The present study also demonstrates that the prevalence of anemia and the mean hemoglobin concentration had a variable association with STHs infection intensities depending on parasite species. Study participants with high infection intensity of hookworm and T. trichiura were found significantly more anemic and had lower mean hemoglobin concentration than their counterpart participants having low infection intensities. This finding was in line with findings of studies carried out in Peru, Brazil, Malaysia, Uganda, Alaba Kulito and Gilgel Gibe dam area (Southwest Ethiopia) [2, 15, 26–29]. The reason might be because of T. trichiura has been shown to be associated with the anemia through erythrocyte loss from the gut.
Also high hook worm infections lead to decreased erythropoiesis through Nitric oxide (NO) release Since NO can reduce erythrocyte deformability; it could lead to increased red blood cell destruction. On the other hand, contrary findings were reported from studies carried out in Côte d’Ivoire, Tanzania, and Uganda [10, 30, and 31]. These differences could be due to high number of hook worm and T. Trichiura light infections reported in previous studies and given, the young age, the infection may have been recently acquired and did not progress to chronicity to be associated with anemia. In addition the hookworm species involved may have been the less virulent [27, 32].

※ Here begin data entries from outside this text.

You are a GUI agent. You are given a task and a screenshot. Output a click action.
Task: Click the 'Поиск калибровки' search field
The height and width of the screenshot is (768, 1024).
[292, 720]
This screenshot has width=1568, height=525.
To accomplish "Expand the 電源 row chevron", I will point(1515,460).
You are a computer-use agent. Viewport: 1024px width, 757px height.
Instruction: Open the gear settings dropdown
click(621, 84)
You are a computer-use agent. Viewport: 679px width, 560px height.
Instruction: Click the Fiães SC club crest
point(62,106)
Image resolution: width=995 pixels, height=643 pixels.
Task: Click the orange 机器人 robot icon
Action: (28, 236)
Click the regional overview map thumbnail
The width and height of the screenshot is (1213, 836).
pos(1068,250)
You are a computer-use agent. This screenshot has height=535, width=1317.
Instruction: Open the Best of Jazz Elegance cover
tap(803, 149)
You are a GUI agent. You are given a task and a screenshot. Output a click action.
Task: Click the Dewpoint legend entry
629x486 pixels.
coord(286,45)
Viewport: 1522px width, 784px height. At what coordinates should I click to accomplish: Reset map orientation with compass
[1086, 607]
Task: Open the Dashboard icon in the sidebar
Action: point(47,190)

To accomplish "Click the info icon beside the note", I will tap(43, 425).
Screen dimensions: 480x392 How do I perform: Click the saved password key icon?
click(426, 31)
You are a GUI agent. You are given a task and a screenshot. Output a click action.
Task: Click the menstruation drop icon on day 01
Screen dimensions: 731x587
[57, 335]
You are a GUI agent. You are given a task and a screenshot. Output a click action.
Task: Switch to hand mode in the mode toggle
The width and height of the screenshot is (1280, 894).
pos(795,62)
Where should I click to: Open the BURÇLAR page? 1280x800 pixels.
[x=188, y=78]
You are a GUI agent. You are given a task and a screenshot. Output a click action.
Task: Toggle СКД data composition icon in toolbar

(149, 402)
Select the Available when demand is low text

Interestingly, study participants with light infection intensity of Ascaris lumbricoides were found to be significantly less anemic and had high mean hemoglobin concentration than their counterpart participants with moderate infection intensities. This finding is in agreement with findings of studies carried out in Peru, Brazil, and the Gilgel Gibe dam area (southern Ethiopia) [15, 26, 33]. The reason may be due to the fact that increased titers of IgE and high level of eosinophilia during light infection of Ascaris lumbricoides infection can cause Th1 hypersensitivity which can cause anemia. On the other hand, the findings of studies carried out in Malaysia, Nigeria, and Alaba Kulito (southern Ethiopia) showed contrary results [2, 25, and 27]. Another study carried out in Cameroon found no effect of Ascaris lumbricoides on hemoglobin level [32].
These variations may be due to differences in, study participants because some of the studies included pregnant women. In most of addition in the present most of light Ascaris lumbricoides light infections were co-infected with other STH infections and previous studies suggest that the effect of Ascaris lumbricoides was not significant, unless there were two or more infecting species of intestinal helminths. Although intestinal helminth infection is mutually correlated with other factors to some degree, this infection does contribute a portion of risk for the development of anemia conditioned on the presence of other risk factors. For this reason, when analyzed alone or when independent of other risk factors, Ascaris lumbricoides may not seem to be a major factor for anemia [26, 27, and 33].